El lacayo comelón del rey Calamar

El lacayo comelón del rey Calamar

ESTO PARECE CUENTO…
Por: Sr. PR.

El lacayo comelón del rey Calamar

Había una vez un reino donde gobernaba el rey Calamar, rodeado de súbditos que se desvivían por lustrar sus botas y perfumarle las guayaberas con agua de manantial y rosas. Todo un espectáculo de servilismo digno de aplauso… si es que alguien todavía aplaudiera esas farsas.

Entre ellos destacaba Adoboro Tachado, la nutria de bigote tupido, uno de los favoritos del rey. Tan devoto era, que hasta había instruido a su propio hijo en el noble arte de tender la alfombra para que su majestad no tropezara. Porque claro, molestar al viejo molusco significaba exponerse a su tinta, ese veneno que nadie quería soportar.

El problema es que Adoboro, además de adulador, era perezoso.

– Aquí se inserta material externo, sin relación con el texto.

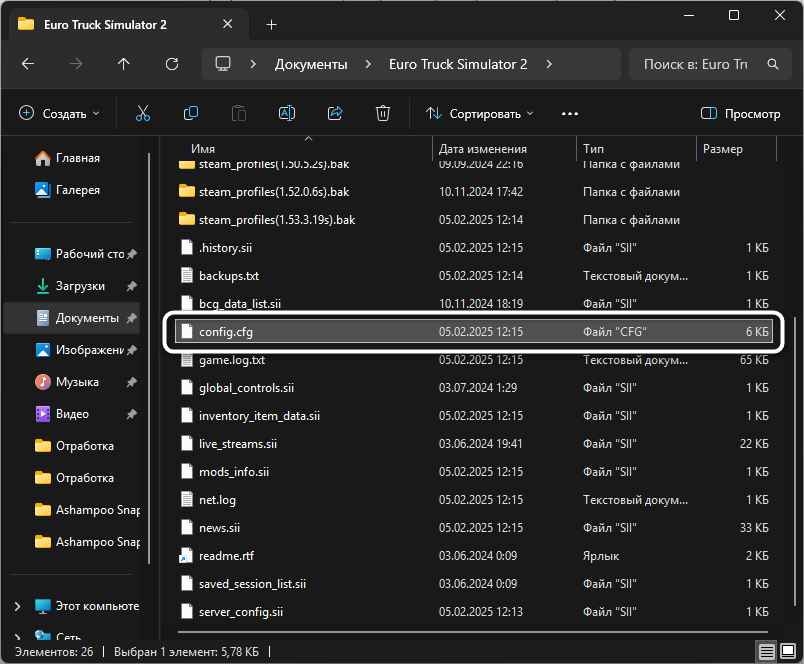Viewport: 804px width, 664px height.
Task: Click the Share icon in toolbar
Action: [x=335, y=114]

Se le había encomendado nada menos que el cuidado de los colegios del reino, pero de eso hacía lo mínimo y presumía lo máximo. Las escuelas se caían a pedazos, las bibliotecas eran cascarones vacíos y el aprendizaje era tan gris como la nutria misma. Mientras tanto, él prefería presumir a diestra y siniestra que servía directamente al rey, aunque nadie se lo preguntara. Esa altivez era tan insoportable que muchos optaban por darle la vuelta antes de escucharlo otra vez.

Hasta que un día la verdad salió a flote: Adoboro fue sorprendido devorando un festín fuera de la comarca, dejando abandonada la encomienda real. Huyó en un carruaje del reino —uno de esos tan ordinarios como corrientes, pero que al llevar el escudo real hacían sentir a la servidumbre con superpoderes—. Ahí, la nutria engordaba su ego como engullía mariscos: con ansias insaciables.

Los fotógrafos indiscretos, siempre odiados por el rey y su séquito, documentaron la escena. Quedó claro que Adoboro estaba más interesado en el menú del reino vecino que en las carencias de los colegios. Y eso, aunque nadie se lo esperaba, logró enfurecer al viejo Calamar, que en un arranque de rabia soltó su tinta y mandó llamar al lacayo.

Pero como en todo cuento de reyes y cortesanos, la historia terminó en risas. Adoboro, con su habilidad para tirarse al piso y fingir humildad, arrancó carcajadas al panzón monarca, quien terminó olvidando el motivo de su enojo. Un clásico: se cambia el berrinche por el chiste y asunto arreglado.

Así, en un reino donde las lambisconerías se premiaban más que el trabajo, los aduladores como Adoboro siempre terminaban regresando con la bendición real. Con ella en mano podían hacer y deshacer con lujo de prepotencia por toda la monarquía.

El pueblo, sin embargo, no era ingenuo. Sabía que ese reino estaba condenado a morir en el invierno, y que ni la hija putativa del Calamar, aunque heredara la corona, o el ejército rebelde que se asomaba en las colinas, ninguno podría creer las farsas de la nutria. Con esa realidad, Adoboro Tachado, tendría cada vez menos público para sus saltos y maromas, que solo al actual rey hacían gracia. Y en política, cuando la risa del jefe se acaba, lo demás es silencio y olvido.